Excerpt from “Downsize your home and regain your freedom’
Amazon and Kindle
I won’t say a lot about packing as I’m not there with you, but I have learnt a thing or two;
no one will help you much or often. regardless of the promises, the bribes, the intentions, the kisses, the bookings, the
threats. they will find a way to disappear and quickly without word. so if you do have some help get them to do ALL the
rotten heavy nasty dirty shitty jobs because you will be stuck with them. Never treat packing help unkindly as there are not
there for long and they have your life in those boxes. Give them biscuits, tea or chocolate. Men are always hungry.
start early. not early that day, or week, or month but early that year! you will still not have enough time and once you are
sorting your life will slip away into dreams, memories, regrets, tears, laughter and a whole lot more.
A single box could take a day especially if it’s doing children photos, old wedding gifts, toys, books, antiques, glass, etc
mark the boxes. yes i know you know that but trust me we all forget and we never mark them all! so buy plenty of felt pens
and leave them all over the place, along with the scissors and tape all of which disappear, constantly.
Don’t over fill the box.
use ALL the towels, sheets, clothes, pillows, heavy coats, socks, etc as packing for glass etc. its clean, saves you buying
wrapping papers and you can always get them pressed out later.
Divide, divide, divide.

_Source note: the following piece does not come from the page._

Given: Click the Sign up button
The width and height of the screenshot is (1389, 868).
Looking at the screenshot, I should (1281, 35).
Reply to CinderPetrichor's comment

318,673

Don’t put all your eggs, clocks, shoes, bags, plates, glass in one box.
use books sparingly at the bottom/sides/top of boxes for extra support. not too many as they are heavy but help protect
the box sides against the pointed objects.
Fill shoes with small things.
Fill pillow cases with everything from underwear, soaps, cutlery, misc. A pillow case is a bag don’t you know?
Wrap anything edible in plastic and don’t take breakable bottles of liquid. This is no time for moving balsamic vinegar .
Drink the brandy, flambé the rum and give away the Tia Maria. dripping boxes of liquid are no fun and it will break if it
Don’t take the food. Give something away unless its tins or dried goods.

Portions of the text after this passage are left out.